Flu would hit health-care workers as well. As many as a third of Canadians could fall ill at the same time.
Virologist Dr. Todd Hatchette is concerned about H5N1.
"The virus has gained the ability to infect a large number of hosts … not only the chickens that it normally infects but tigers, cats and transmitted to humans, and there's some evidence that it's refining its genes, if you will. I'll suggest that it's pretty good evidence that this will probably be the next one."
ADVICE FOR TRAVELERS:
If you are traveling to a country infected with bird flu, avoid unnecessary contact with domestic poultry and wild birds. Evidence suggests that the risk of infection is greatest in persons having direct contact with live and/or dead poultry including surfaces contaminated with their feces or secretions.

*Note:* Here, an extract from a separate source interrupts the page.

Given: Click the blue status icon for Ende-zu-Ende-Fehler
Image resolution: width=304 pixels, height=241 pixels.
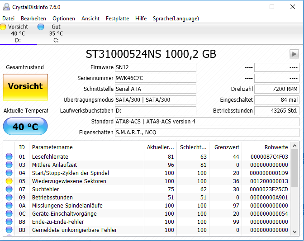Looking at the screenshot, I should pos(9,222).
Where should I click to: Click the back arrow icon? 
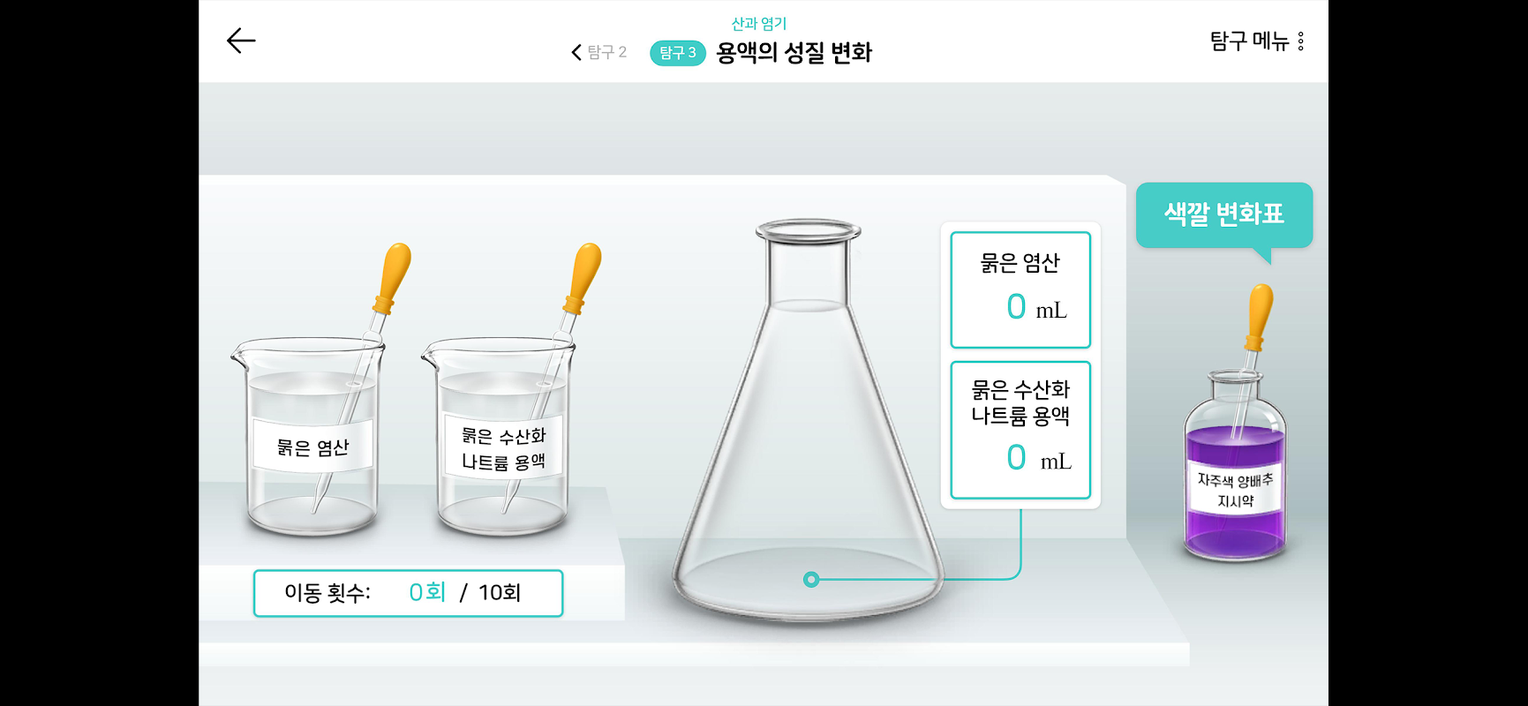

In February 2004, another strain of avian influenza – H7N3 – swept through B.C.'s poultry industry. The province ordered more than 17 million birds killed. It took about six months for the province to be declared free of avian flu. The outbreak was devastating to the poultry industry. There were also two documented cases in people, who showed mild influenza illness and eye infections.
The former medical officer of health for Ontario – Dr. Richard Schabas – is not convinced that H5N1 is a pandemic-in-waiting.

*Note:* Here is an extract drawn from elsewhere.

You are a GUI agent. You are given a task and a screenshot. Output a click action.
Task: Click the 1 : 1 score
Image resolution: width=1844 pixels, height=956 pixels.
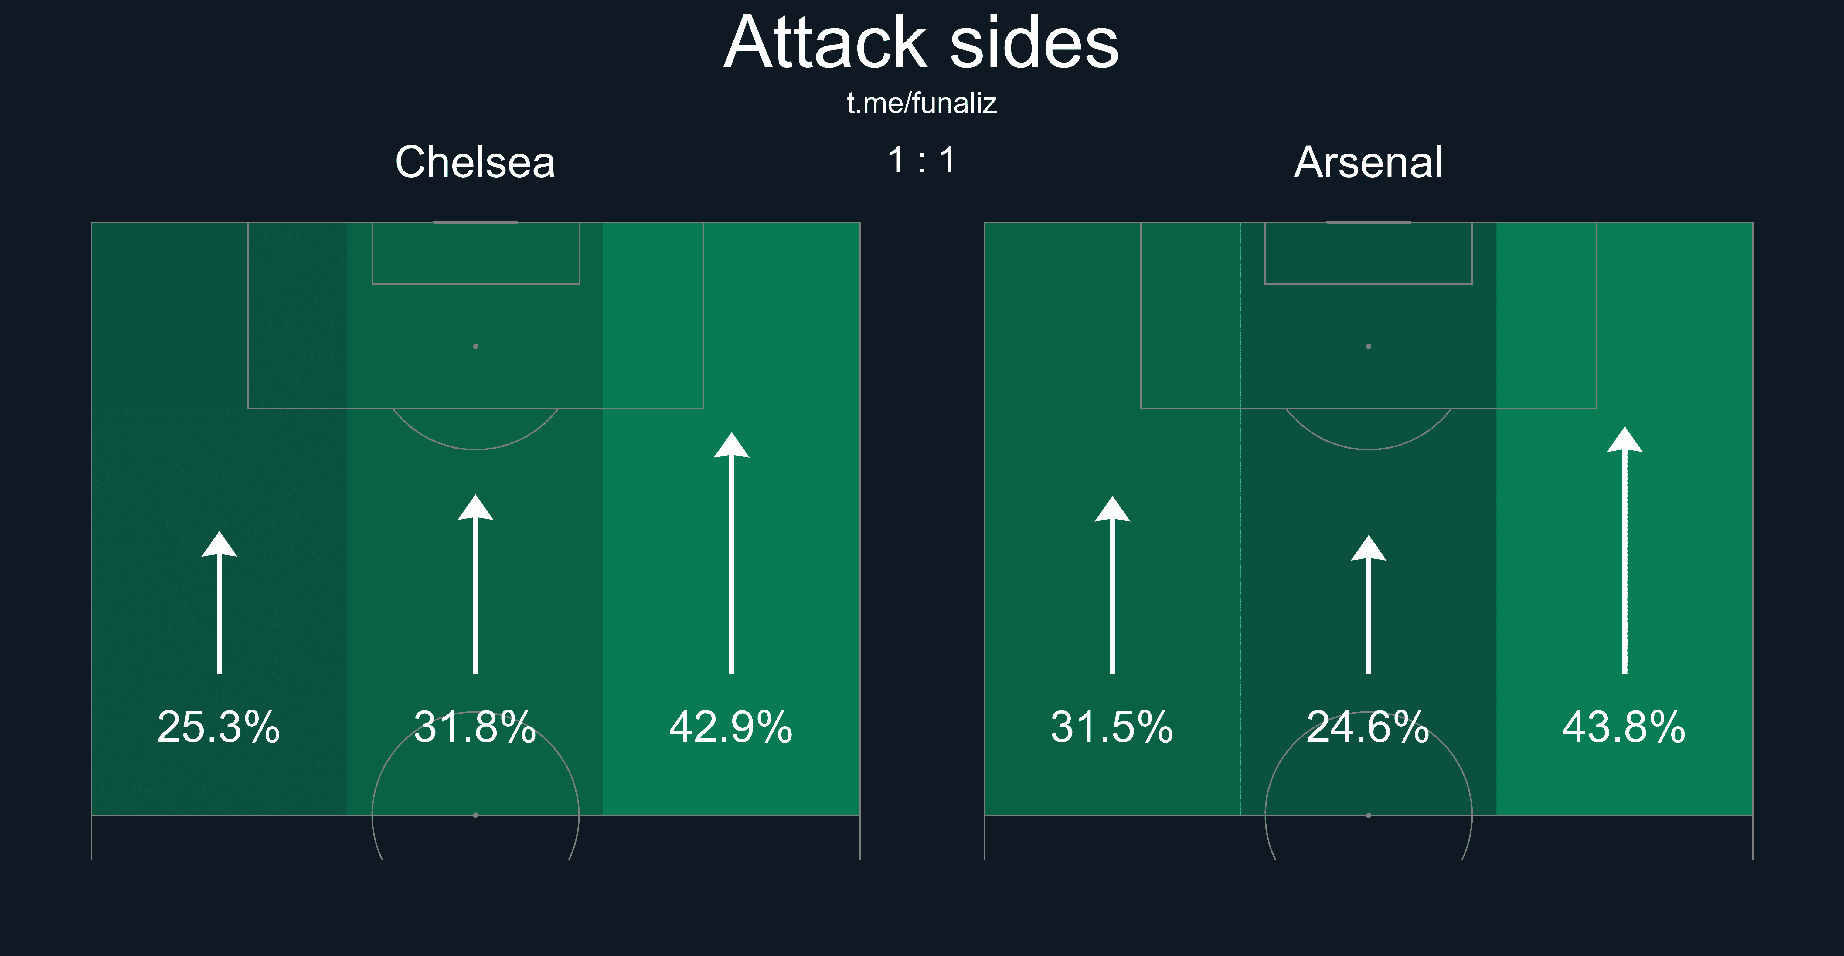(921, 160)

"Our science just isn't strong enough for us to know that and it's not strong enough for us to be making these kinds of alarmist predictions that we're hearing from the WHO and others," Schabas told CBC News.
"This is the third time the WHO has told us were on the brink of an avian influenza pandemic. They said it in 1997 and they were wrong. They said it a year ago and they were wrong."
There are few warning signs before a pandemic strikes – except a large and rapidly growing number of new and unrelated cases every day. The WHO says in the best-case scenario, two to seven million people will die in the next pandemic and tens of millions will need medical attention. But if the virus is particularly virulent, the number of deaths could be dramatically higher.
The organization warns that the global spread of a pandemic can't be stopped – but preparing properly will reduce its impact.
The WHO says Canada's preparations appear to be on the right track.
Since reporting and testing can be a drawn out exercise, the Iowa Health Prediction Market has established an alternative tracking system that aims to outperform conventional monitoring methods.
Launched in March 2007, the avian influenza futures market aims to recruit epidemiologists, veterinarians, and other medical experts who will use seed money to bet on a series of events, including the probability that a person will be infected with bird flu in Hong Kong by July 1.
Organizers with the project say they're taking a proactive approach, noting participants can respond to and investigate upsurges in the market. Doctors with the experiment say the project aims to gather as much information from people around the world to complement conventional disease surveillance systems.
Such markets have been controversial, with critics charging that bets should not be wagered on such grave matters. The project specifies that opportunities for financial gain will be limited, as participants will not be betting with their own money.
Proponents also note that comparable futures markets have been proved successful. For example, an Iowa and North Carolina futures market pinpointed flu activity in a defined area 71 per cent of the time. The journal Clinical Infectious Diseases noted that the predictive markets enjoyed a 50 per cent success rate in forecasting flu activity a week in advance.